__TASK INPUTS__
^^^^^^^^

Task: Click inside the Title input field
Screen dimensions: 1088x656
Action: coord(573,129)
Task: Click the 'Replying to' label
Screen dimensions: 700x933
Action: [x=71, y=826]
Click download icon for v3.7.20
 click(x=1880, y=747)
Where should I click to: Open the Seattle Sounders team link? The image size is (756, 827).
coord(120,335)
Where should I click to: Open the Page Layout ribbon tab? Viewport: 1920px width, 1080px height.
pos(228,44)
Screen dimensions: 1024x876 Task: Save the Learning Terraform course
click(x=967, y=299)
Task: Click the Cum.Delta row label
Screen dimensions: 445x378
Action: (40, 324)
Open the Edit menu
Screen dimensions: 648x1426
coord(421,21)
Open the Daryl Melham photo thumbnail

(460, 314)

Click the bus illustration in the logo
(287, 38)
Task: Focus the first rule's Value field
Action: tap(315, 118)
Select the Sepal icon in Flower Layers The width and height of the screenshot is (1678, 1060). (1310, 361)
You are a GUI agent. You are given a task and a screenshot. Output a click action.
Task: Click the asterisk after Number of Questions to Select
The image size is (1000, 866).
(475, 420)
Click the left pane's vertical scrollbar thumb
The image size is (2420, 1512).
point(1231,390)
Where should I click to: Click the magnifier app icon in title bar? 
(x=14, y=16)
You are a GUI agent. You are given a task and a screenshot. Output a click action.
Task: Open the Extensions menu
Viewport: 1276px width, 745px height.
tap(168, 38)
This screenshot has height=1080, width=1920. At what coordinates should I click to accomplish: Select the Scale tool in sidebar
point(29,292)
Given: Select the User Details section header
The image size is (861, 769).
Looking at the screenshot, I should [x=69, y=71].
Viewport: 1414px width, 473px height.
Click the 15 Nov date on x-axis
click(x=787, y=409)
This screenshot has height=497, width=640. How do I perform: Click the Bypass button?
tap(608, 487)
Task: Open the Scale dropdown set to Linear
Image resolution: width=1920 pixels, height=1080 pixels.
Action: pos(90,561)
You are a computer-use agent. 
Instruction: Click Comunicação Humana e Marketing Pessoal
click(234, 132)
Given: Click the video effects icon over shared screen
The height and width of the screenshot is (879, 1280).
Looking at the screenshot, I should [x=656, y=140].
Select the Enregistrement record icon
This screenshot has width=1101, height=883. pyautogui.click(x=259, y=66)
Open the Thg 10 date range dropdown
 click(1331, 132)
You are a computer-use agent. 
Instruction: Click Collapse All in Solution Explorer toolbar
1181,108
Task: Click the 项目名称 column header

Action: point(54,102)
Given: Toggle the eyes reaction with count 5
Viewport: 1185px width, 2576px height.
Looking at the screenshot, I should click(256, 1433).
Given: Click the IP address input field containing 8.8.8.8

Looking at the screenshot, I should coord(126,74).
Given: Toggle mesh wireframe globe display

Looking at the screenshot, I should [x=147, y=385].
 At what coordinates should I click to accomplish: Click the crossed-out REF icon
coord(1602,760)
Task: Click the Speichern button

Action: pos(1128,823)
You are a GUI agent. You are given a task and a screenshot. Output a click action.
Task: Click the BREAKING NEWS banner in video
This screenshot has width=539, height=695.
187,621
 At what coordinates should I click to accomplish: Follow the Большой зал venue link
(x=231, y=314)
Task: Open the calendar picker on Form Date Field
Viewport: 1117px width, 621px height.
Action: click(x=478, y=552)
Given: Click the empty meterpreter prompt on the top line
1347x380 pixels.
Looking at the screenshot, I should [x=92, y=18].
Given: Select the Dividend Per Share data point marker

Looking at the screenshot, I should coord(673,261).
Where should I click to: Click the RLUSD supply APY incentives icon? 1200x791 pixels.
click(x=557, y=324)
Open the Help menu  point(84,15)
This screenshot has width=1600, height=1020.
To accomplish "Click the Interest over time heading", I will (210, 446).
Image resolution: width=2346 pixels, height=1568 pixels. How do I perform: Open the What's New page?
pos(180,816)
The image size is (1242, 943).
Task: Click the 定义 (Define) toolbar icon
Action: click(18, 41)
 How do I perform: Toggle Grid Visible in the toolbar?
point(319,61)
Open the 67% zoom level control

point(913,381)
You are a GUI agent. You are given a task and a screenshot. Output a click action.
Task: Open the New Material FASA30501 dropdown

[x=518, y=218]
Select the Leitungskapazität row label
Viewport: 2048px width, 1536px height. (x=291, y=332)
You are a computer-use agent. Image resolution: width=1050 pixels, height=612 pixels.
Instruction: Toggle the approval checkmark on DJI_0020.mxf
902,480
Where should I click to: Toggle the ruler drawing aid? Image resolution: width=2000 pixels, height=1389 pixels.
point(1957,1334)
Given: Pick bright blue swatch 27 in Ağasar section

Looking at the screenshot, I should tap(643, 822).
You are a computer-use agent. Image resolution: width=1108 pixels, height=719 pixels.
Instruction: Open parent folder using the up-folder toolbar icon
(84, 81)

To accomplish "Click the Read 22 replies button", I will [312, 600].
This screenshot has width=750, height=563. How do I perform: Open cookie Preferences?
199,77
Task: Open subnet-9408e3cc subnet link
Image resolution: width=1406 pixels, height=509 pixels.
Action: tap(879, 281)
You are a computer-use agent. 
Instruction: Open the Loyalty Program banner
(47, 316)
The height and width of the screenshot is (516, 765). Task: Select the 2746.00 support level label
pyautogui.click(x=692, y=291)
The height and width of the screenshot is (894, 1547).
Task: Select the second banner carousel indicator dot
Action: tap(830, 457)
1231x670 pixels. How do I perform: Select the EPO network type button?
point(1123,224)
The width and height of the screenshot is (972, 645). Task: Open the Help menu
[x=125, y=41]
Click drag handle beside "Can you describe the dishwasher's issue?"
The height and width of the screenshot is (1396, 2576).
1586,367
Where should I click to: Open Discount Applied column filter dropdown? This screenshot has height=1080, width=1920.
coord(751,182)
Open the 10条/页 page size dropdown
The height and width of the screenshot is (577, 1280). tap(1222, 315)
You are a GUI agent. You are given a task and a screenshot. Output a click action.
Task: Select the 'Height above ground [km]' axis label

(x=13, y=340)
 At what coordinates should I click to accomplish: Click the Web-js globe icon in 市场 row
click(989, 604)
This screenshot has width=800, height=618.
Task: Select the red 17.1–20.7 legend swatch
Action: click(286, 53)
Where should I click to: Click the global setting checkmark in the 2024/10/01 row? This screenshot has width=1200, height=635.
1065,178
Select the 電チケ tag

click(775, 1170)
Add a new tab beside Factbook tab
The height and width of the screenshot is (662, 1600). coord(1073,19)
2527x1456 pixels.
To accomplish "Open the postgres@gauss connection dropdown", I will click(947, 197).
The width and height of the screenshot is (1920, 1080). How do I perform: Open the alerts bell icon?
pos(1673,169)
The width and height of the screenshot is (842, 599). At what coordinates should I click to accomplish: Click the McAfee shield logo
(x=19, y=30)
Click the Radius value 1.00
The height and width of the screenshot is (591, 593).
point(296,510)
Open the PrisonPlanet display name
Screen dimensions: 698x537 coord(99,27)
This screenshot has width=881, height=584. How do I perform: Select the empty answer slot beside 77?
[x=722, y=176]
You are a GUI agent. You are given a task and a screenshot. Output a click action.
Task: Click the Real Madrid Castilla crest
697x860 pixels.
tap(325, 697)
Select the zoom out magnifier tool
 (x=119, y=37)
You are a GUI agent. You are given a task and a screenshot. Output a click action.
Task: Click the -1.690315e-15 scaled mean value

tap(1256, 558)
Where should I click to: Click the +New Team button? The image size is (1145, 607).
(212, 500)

^^^^^^^^

__TASK STATEMENT__
Please rewrite all of the lines above as a numbered list, leaving out the blank ones.

__SOLUTION FOR THIS EXERCISE__
1. Task: Click inside the Title input field
2. Screen dimensions: 1088x656
3. Action: coord(573,129)
4. Task: Click the 'Replying to' label
5. Screen dimensions: 700x933
6. Action: [x=71, y=826]
7. Click download icon for v3.7.20
8.  click(x=1880, y=747)
9. Where should I click to: Open the Seattle Sounders team link? The image size is (756, 827).
10. coord(120,335)
11. Where should I click to: Open the Page Layout ribbon tab? Viewport: 1920px width, 1080px height.
12. pos(228,44)
13. Screen dimensions: 1024x876 Task: Save the Learning Terraform course
14. click(x=967, y=299)
15. Task: Click the Cum.Delta row label
16. Screen dimensions: 445x378
17. Action: (40, 324)
18. Open the Edit menu
19. Screen dimensions: 648x1426
20. coord(421,21)
21. Open the Daryl Melham photo thumbnail
22. (460, 314)
23. Click the bus illustration in the logo
24. (287, 38)
25. Task: Focus the first rule's Value field
26. Action: tap(315, 118)
27. Select the Sepal icon in Flower Layers The width and height of the screenshot is (1678, 1060). (1310, 361)
28. You are a GUI agent. You are given a task and a screenshot. Output a click action.
29. Task: Click the asterisk after Number of Questions to Select
30. The image size is (1000, 866).
31. (475, 420)
32. Click the left pane's vertical scrollbar thumb
33. The image size is (2420, 1512).
34. point(1231,390)
35. Where should I click to: Click the magnifier app icon in title bar? 
36. (x=14, y=16)
37. You are a GUI agent. You are given a task and a screenshot. Output a click action.
38. Task: Open the Extensions menu
39. Viewport: 1276px width, 745px height.
40. tap(168, 38)
41. This screenshot has height=1080, width=1920. At what coordinates should I click to accomplish: Select the Scale tool in sidebar
42. point(29,292)
43. Given: Select the User Details section header
44. The image size is (861, 769).
45. Looking at the screenshot, I should [x=69, y=71].
46. Viewport: 1414px width, 473px height.
47. Click the 15 Nov date on x-axis
48. click(x=787, y=409)
49. This screenshot has height=497, width=640. How do I perform: Click the Bypass button?
50. tap(608, 487)
51. Task: Open the Scale dropdown set to Linear
52. Image resolution: width=1920 pixels, height=1080 pixels.
53. Action: pos(90,561)
54. You are a computer-use agent. 
55. Instruction: Click Comunicação Humana e Marketing Pessoal
56. click(234, 132)
57. Given: Click the video effects icon over shared screen
58. The height and width of the screenshot is (879, 1280).
59. Looking at the screenshot, I should [x=656, y=140].
60. Select the Enregistrement record icon
61. This screenshot has width=1101, height=883. pyautogui.click(x=259, y=66)
62. Open the Thg 10 date range dropdown
63.  click(1331, 132)
64. You are a computer-use agent. 
65. Instruction: Click Collapse All in Solution Explorer toolbar
66. 1181,108
67. Task: Click the 项目名称 column header
68. Action: point(54,102)
69. Given: Toggle the eyes reaction with count 5
70. Viewport: 1185px width, 2576px height.
71. Looking at the screenshot, I should click(256, 1433).
72. Given: Click the IP address input field containing 8.8.8.8
73. Looking at the screenshot, I should coord(126,74).
74. Given: Toggle mesh wireframe globe display
75. Looking at the screenshot, I should [x=147, y=385].
76.  At what coordinates should I click to accomplish: Click the crossed-out REF icon
77. coord(1602,760)
78. Task: Click the Speichern button
79. Action: pos(1128,823)
80. You are a GUI agent. You are given a task and a screenshot. Output a click action.
81. Task: Click the BREAKING NEWS banner in video
82. This screenshot has width=539, height=695.
83. 187,621
84.  At what coordinates should I click to accomplish: Follow the Большой зал venue link
85. (x=231, y=314)
86. Task: Open the calendar picker on Form Date Field
87. Viewport: 1117px width, 621px height.
88. Action: click(x=478, y=552)
89. Given: Click the empty meterpreter prompt on the top line
90. 1347x380 pixels.
91. Looking at the screenshot, I should [x=92, y=18].
92. Given: Select the Dividend Per Share data point marker
93. Looking at the screenshot, I should coord(673,261).
94. Where should I click to: Click the RLUSD supply APY incentives icon? 1200x791 pixels.
95. click(x=557, y=324)
96. Open the Help menu  point(84,15)
97. This screenshot has width=1600, height=1020.
98. To accomplish "Click the Interest over time heading", I will (210, 446).
99. Image resolution: width=2346 pixels, height=1568 pixels. How do I perform: Open the What's New page?
100. pos(180,816)
101. The image size is (1242, 943).
102. Task: Click the 定义 (Define) toolbar icon
103. Action: click(18, 41)
104.  How do I perform: Toggle Grid Visible in the toolbar?
105. point(319,61)
106. Open the 67% zoom level control
107. point(913,381)
108. You are a GUI agent. You are given a task and a screenshot. Output a click action.
109. Task: Open the New Material FASA30501 dropdown
110. [x=518, y=218]
111. Select the Leitungskapazität row label
112. Viewport: 2048px width, 1536px height. (x=291, y=332)
113. You are a computer-use agent. Image resolution: width=1050 pixels, height=612 pixels.
114. Instruction: Toggle the approval checkmark on DJI_0020.mxf
115. 902,480
116. Where should I click to: Toggle the ruler drawing aid? Image resolution: width=2000 pixels, height=1389 pixels.
117. point(1957,1334)
118. Given: Pick bright blue swatch 27 in Ağasar section
119. Looking at the screenshot, I should tap(643, 822).
120. You are a computer-use agent. Image resolution: width=1108 pixels, height=719 pixels.
121. Instruction: Open parent folder using the up-folder toolbar icon
122. (84, 81)
123. To accomplish "Click the Read 22 replies button", I will [312, 600].
124. This screenshot has width=750, height=563. How do I perform: Open cookie Preferences?
125. 199,77
126. Task: Open subnet-9408e3cc subnet link
127. Image resolution: width=1406 pixels, height=509 pixels.
128. Action: tap(879, 281)
129. You are a computer-use agent. 
130. Instruction: Open the Loyalty Program banner
131. (47, 316)
132. The height and width of the screenshot is (516, 765). Task: Select the 2746.00 support level label
133. pyautogui.click(x=692, y=291)
134. The height and width of the screenshot is (894, 1547).
135. Task: Select the second banner carousel indicator dot
136. Action: tap(830, 457)
137. 1231x670 pixels. How do I perform: Select the EPO network type button?
138. point(1123,224)
139. The width and height of the screenshot is (972, 645). Task: Open the Help menu
140. [x=125, y=41]
141. Click drag handle beside "Can you describe the dishwasher's issue?"
142. The height and width of the screenshot is (1396, 2576).
143. 1586,367
144. Where should I click to: Open Discount Applied column filter dropdown? This screenshot has height=1080, width=1920.
145. coord(751,182)
146. Open the 10条/页 page size dropdown
147. The height and width of the screenshot is (577, 1280). tap(1222, 315)
148. You are a GUI agent. You are given a task and a screenshot. Output a click action.
149. Task: Select the 'Height above ground [km]' axis label
150. (x=13, y=340)
151.  At what coordinates should I click to accomplish: Click the Web-js globe icon in 市场 row
152. click(989, 604)
153. This screenshot has width=800, height=618.
154. Task: Select the red 17.1–20.7 legend swatch
155. Action: click(286, 53)
156. Where should I click to: Click the global setting checkmark in the 2024/10/01 row? This screenshot has width=1200, height=635.
157. 1065,178
158. Select the 電チケ tag
159. click(775, 1170)
160. Add a new tab beside Factbook tab
161. The height and width of the screenshot is (662, 1600). coord(1073,19)
162. 2527x1456 pixels.
163. To accomplish "Open the postgres@gauss connection dropdown", I will click(947, 197).
164. The width and height of the screenshot is (1920, 1080). How do I perform: Open the alerts bell icon?
165. pos(1673,169)
166. The width and height of the screenshot is (842, 599). At what coordinates should I click to accomplish: Click the McAfee shield logo
167. (x=19, y=30)
168. Click the Radius value 1.00
169. The height and width of the screenshot is (591, 593).
170. point(296,510)
171. Open the PrisonPlanet display name
172. Screen dimensions: 698x537 coord(99,27)
173. This screenshot has width=881, height=584. How do I perform: Select the empty answer slot beside 77?
174. [x=722, y=176]
175. You are a GUI agent. You are given a task and a screenshot. Output a click action.
176. Task: Click the Real Madrid Castilla crest
177. 697x860 pixels.
178. tap(325, 697)
179. Select the zoom out magnifier tool
180.  (x=119, y=37)
181. You are a GUI agent. You are given a task and a screenshot. Output a click action.
182. Task: Click the -1.690315e-15 scaled mean value
183. tap(1256, 558)
184. Where should I click to: Click the +New Team button? The image size is (1145, 607).
185. (212, 500)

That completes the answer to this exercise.